Saturday, November 13, 2010

Flaws in Quadrant demonstrate the need for care when analyzing benchmarks

Android benchmark enthusiasts, check out this article: http://briefmobile.com/cyanogen-demonstrates-quadrants-flaws

I'm not sure how I've missed this article, but it's quite interesting. I knew that the problem with the Quadrant I/O performance in the Galaxy S phones (causing them to score significantly below phones like the Droid X, which do not have as powerful a CPU or GPU) could be remedied on the I9000 Galaxy S and the Captivate using a fix from XDA developers.

The above article demonstrates however that the issue may go beyond the way the file system is set up in the Galaxy S. While the fix does produce actual performance gains on the hardware, phones like my Epic 4G apparently have no need for the fix. While Quadrant scores are still affected, Samsung appears to have made changes to the file system on the Epic 4G to allow for quicker loading of data from NAND flash instead of the SD card.

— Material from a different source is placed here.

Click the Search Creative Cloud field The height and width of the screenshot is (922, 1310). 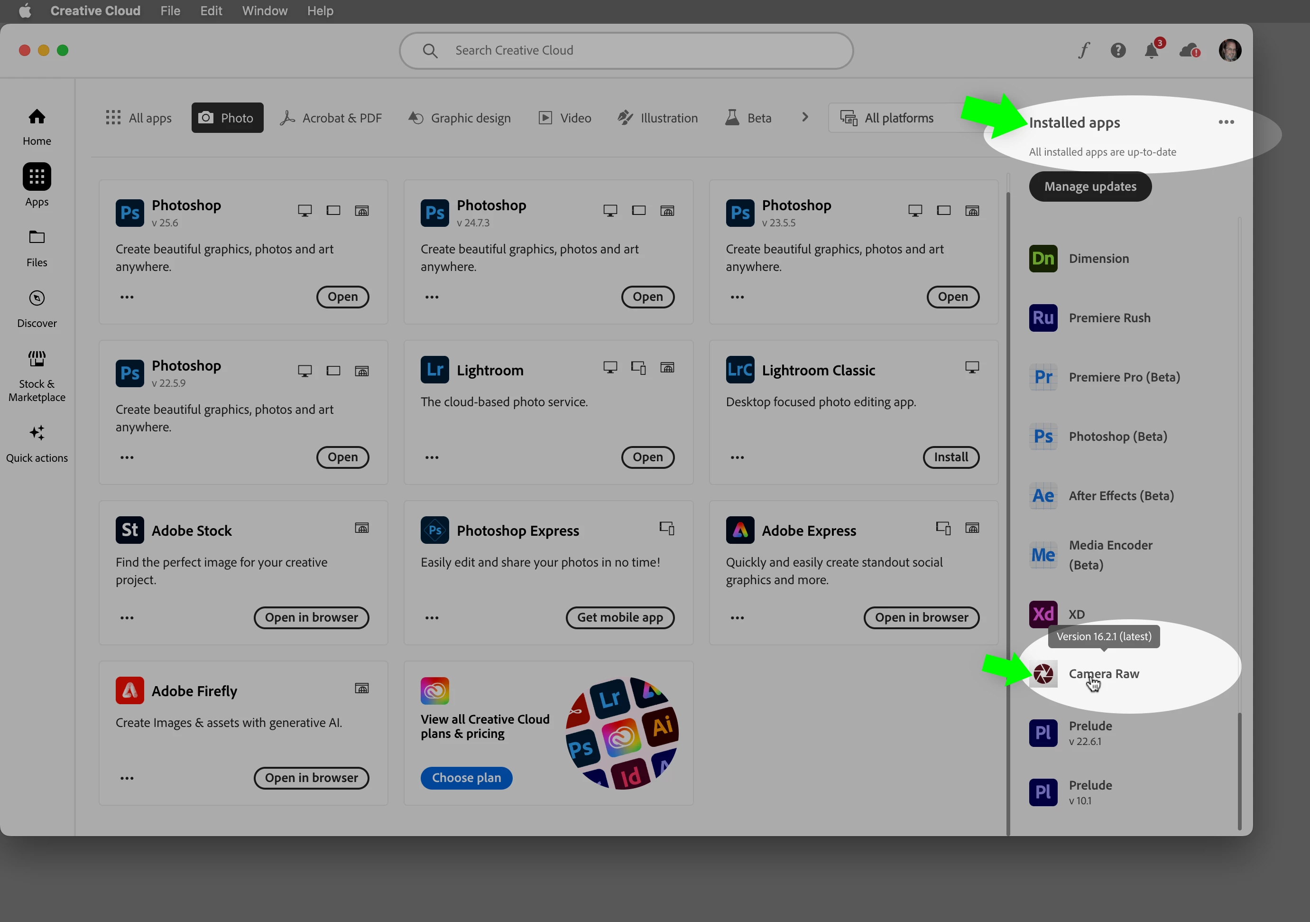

TL;DR - An I/O bug in other Galaxy S phones was rectified in the Epic 4G, but the performance gain is not reflected by Quadrant benchmarks.

1 comment:

  1. The point is that how do you get benchmarks reflective of real world performance? It is easy I suppose to get a game and measure the FPS - do it for a variety of games and you should have a pretty good idea of how fast its going to be. It seems that these benchmarks don't often reflect what you get in the real world.